Good luck with it, hope you enjoy it and it's what you want.
Nice to see offers from DW members. Be prepared for it to be hardwork, I did restorations for around twelve years. And now work for a prestige bodyshop, I can honestly say is two completely different types of work. Restorations we did not have a time limit the job took as long as it takes, as the end results of ninety percent of the restorations we did had to be concours. You'll have long hours of rubbing down, sanding, which at times will seem tedious and like your not getting anywhere, but just think its the end product you will be achieving and when it's done there's nothing better than admiring a finished restoration that looks better than the day it left the factory. You can think I helped to do that.
I now work in mainstream bodyshop, is a different ball game, and honestly is all about targets, being allocated a certain time to get the job done, regularly being asked why I'm taking so long. Simple answer do you want the job done right or rushed. It's all political now a days specially with the marques of cars were working on. Do miss doing restorations, if you have a passion for cars you'll enjoy it. Best thing you can remember is, it's all in the prep work, get your prep work right, as that will make the paint job. Any one can hold a spraygun and think they can paint. But it's all the prep work that will Make it. 

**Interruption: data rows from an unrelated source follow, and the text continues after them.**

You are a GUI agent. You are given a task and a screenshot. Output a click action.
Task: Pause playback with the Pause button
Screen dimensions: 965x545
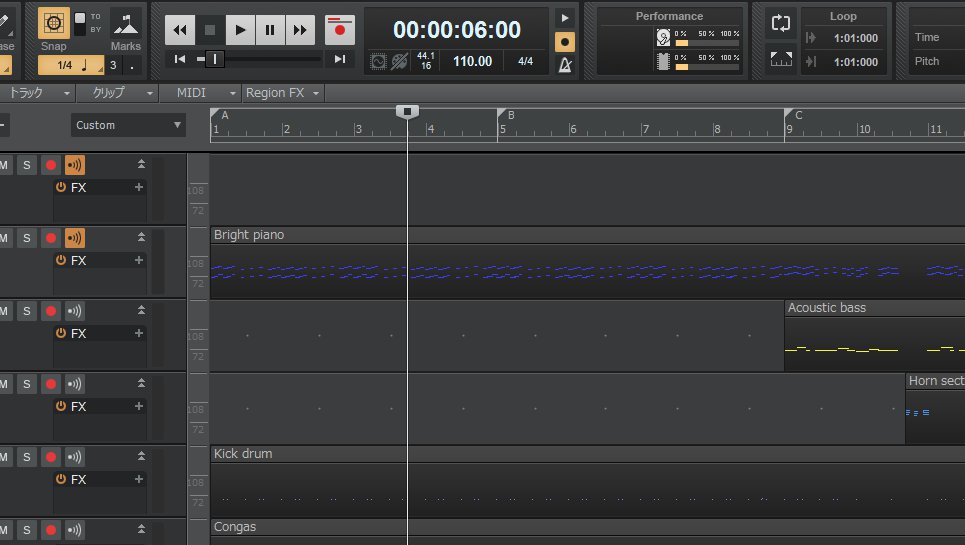point(270,30)
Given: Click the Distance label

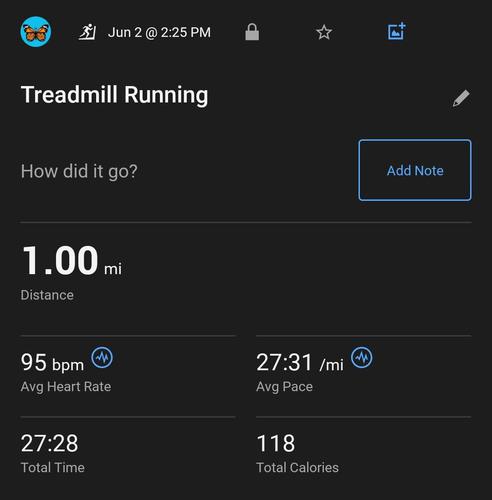Looking at the screenshot, I should click(x=47, y=295).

If you need any advice or have questions you want to ask don't mind helping you fella. :thumb:


----------



## s2x2 (Nov 1, 2009)

I think you should still go to meet Aaran and hang out with him for one day, you'll pick up loads, and it won't do you any harm, imho.

Kind regards.


----------



## Chippychap (Feb 2, 2010)

Don't end up old and knackered thinking "I wish i'd" 
GO FOR IT :thumb:


----------



## *Pete* (May 19, 2008)

Spent my first morning at the garage on Saturday and loved it. I know it's very early days but can't wait to go back.

8:30 til 13:00 sanding the boot, inner wheel arches and seat bench of an MGB Midget. Just about got the feeling back in my arms today!! Car was bright orange so i looked like one of them planks off TOWIE when i got home.

Roll on Saturday :buffer:


----------



## Chippychap (Feb 2, 2010)

There seems to be quite a few of us watching this with wistful thoughts.
Well done mate


----------



## *Pete* (May 19, 2008)

With regards to PPE what works and what doesn't? I don't want to turn up looking like Mr. Health & Safety but want to be fairly well protected.

I'm going to get some work trousers with knee pads, dust mask and goggles/glasses but do those anti-vibration gloves help?

If anyone has tried & tested some good PPE which they could recommend and where to buy that would be good. I've been looking on dickiestore.co.uk.

TIA :thumb:


----------



## craigeh123 (Dec 26, 2011)

Glad you enjoyed it sounds positive ! Give it a few months and see where it leads sound like a bonus they got you hands on straight away , as for ppe get some knee pads I'm only just thirty and I'm a car mechanic I've started having trouble with my right kneed recently and I'm certain its where I kneel to put the ramp arms under cars ! 

Its your health nothing wrong with protecting it !


----------